Дорис Джаго объяснила:
— Как только она не старалась выжить Блэйни из Скаддерс-коттеджа. А он — вдовец и четверых детей один воспитывает. Интересно, куда, с ее точки зрения, ему было деваться? Конечно, он получает пособие на детей и еще кое-какие привилегии, но другой дом ему ведь на это не снять. Но мне, конечно, жаль, что ее убили. То есть, я хочу сказать, как же иначе-то? С кем бы такое ни случилось, все равно нехорошо. Мы венок собираемся послать от «Нашего героя».
— И вы тогда видели ее в последний раз?
— Джордж — в последний, — ответила миссис Джаго. — А я видела ее на мысу, вчера перед вечером.

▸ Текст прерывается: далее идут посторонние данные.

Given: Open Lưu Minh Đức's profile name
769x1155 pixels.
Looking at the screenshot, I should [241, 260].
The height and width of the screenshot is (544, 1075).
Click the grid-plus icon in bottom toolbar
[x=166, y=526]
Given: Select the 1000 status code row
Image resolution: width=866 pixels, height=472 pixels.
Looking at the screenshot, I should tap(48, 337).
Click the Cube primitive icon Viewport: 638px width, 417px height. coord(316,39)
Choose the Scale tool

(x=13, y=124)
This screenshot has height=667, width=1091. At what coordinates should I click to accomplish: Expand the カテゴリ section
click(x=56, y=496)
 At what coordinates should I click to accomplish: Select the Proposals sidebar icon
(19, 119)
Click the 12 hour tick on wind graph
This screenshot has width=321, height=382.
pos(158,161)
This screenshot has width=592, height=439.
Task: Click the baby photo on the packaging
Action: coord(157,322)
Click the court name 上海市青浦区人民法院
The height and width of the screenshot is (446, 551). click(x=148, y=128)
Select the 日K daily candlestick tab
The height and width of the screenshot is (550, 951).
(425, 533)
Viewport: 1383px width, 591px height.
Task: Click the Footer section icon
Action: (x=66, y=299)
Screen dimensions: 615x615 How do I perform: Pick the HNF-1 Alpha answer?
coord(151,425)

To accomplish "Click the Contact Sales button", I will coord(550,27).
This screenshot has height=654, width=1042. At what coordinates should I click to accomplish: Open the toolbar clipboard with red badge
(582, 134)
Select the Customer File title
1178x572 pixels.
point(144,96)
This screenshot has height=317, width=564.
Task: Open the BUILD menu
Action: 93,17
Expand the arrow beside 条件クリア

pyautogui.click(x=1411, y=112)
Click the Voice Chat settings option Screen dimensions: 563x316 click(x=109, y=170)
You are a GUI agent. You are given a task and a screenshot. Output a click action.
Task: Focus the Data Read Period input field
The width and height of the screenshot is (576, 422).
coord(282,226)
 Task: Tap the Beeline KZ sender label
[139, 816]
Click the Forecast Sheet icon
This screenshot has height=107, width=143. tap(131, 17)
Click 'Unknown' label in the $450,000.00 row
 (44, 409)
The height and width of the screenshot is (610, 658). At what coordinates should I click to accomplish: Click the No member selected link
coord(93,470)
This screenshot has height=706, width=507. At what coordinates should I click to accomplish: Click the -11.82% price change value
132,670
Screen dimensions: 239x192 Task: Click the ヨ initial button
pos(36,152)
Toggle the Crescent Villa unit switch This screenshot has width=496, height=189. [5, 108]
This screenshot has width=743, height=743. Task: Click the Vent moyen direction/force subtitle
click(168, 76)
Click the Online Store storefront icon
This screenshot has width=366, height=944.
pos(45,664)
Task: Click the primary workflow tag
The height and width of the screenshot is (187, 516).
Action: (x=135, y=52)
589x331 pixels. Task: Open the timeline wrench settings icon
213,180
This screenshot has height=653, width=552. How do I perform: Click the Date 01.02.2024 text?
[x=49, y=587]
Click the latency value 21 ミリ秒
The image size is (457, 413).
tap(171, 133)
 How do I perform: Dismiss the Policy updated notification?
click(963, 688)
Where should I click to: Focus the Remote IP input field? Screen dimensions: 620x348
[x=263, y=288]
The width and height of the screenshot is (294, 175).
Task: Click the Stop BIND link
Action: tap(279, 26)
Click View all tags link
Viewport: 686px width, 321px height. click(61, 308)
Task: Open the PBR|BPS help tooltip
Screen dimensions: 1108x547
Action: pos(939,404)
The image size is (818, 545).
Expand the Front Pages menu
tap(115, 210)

Должно быть, всего за несколько часов до ее смерти. Я говорю Джорджу: «Может, я была последней, кто ее видел в живых. Я и Нийл Паско, и Эми». В тот момент и не думаешь ни о чем таком, правда? Мы не можем предвидеть будущее, да и не хотели бы. Иногда я смотрю на эту АЭС и думаю, может, мы все скоро кончим так же — поляжем мертвыми на берегу?